仮に自分がしろと言われたら、嬉しいですか? 私はちっとも嬉しくない。
好きになれるかも分からない相手と、一生を添い遂げる相棒になれと命令される。貴族や王族社会においては当たり前であるとはいえ、他人に決められた人生を強制されることに、多少なりとも彼らにはストレスがあったと思うんです。
が、しかしぃーー!!
この作品の姫さまは、強い!!
ただ強いだけではなく、その背景や精神性が理屈っぽくなく語られるので、彼女の気高い考え方がすぅーっと入ってくる。
素晴らしい権力者です。
彼女なら、きっと政略結婚であろうとも、幸せな人生を歩む……いや、もぎ取っていくでしょう。彼らの行く末については全く触れられていないのに、なぜかそう確信できる。
幸せへと繋がる、政略結婚。
みなさまも是非ごらんあれ!
教会の鐘が鳴り響く。
けれどその音は、ただの祝福としては胸に届かない。むしろ、これから彼らが歩いていく過酷な現実との戦いの始まりを知らせる合図のように聞こえる。

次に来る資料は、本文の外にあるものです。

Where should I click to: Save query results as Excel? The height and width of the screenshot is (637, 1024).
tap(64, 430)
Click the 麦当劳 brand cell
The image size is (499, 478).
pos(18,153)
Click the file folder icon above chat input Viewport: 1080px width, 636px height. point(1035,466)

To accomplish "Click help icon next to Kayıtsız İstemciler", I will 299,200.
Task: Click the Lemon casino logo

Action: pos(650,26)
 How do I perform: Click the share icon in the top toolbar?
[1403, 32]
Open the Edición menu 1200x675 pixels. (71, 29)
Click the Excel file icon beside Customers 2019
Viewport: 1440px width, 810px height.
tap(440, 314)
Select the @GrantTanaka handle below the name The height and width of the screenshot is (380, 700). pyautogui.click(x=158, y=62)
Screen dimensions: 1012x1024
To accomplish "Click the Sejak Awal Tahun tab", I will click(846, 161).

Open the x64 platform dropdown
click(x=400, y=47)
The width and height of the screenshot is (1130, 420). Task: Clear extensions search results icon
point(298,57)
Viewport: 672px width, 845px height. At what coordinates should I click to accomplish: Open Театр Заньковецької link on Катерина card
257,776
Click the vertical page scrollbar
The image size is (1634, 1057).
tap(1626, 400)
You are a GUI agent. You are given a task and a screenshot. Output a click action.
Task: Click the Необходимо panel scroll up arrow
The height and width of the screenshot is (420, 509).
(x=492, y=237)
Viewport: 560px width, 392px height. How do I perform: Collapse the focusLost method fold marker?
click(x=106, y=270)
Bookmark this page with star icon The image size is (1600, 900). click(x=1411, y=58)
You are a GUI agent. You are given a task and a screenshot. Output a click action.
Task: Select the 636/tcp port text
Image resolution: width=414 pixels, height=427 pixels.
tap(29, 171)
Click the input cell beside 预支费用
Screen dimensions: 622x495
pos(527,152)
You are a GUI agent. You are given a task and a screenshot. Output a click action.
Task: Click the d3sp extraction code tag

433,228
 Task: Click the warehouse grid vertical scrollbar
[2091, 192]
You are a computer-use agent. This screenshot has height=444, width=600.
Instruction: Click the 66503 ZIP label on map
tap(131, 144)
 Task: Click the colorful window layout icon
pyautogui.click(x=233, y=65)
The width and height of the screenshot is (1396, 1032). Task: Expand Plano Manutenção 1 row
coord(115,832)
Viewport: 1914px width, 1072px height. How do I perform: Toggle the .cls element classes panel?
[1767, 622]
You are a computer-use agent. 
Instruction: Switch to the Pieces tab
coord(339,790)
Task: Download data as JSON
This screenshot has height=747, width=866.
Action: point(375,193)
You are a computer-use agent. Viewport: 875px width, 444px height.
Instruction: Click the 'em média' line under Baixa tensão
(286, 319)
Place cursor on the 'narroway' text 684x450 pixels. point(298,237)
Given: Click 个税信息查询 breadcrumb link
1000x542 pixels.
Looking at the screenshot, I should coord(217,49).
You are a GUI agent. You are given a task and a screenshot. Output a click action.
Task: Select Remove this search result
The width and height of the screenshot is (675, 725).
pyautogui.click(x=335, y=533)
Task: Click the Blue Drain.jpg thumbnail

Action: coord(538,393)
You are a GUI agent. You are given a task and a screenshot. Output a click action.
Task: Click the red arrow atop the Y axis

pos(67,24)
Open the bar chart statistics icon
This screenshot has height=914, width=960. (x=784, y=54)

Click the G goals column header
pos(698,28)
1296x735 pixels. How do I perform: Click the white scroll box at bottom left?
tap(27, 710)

この物語は、祝福される出来事を疑うのではなく、その祝福がどれほど重いものかを描いているように思える。立場を背負い、役割を引き受け、それでも人であろうとする。その姿は声高に語られないからこそ、静かに胸に残る。
鳴り止まない鐘の音は、幸福を約束するものではない。ただ、前に進むことを促す音として、淡々と響き続けている。その冷たさとやさしさが同時にあるところに、この作品の強さがあると感じた。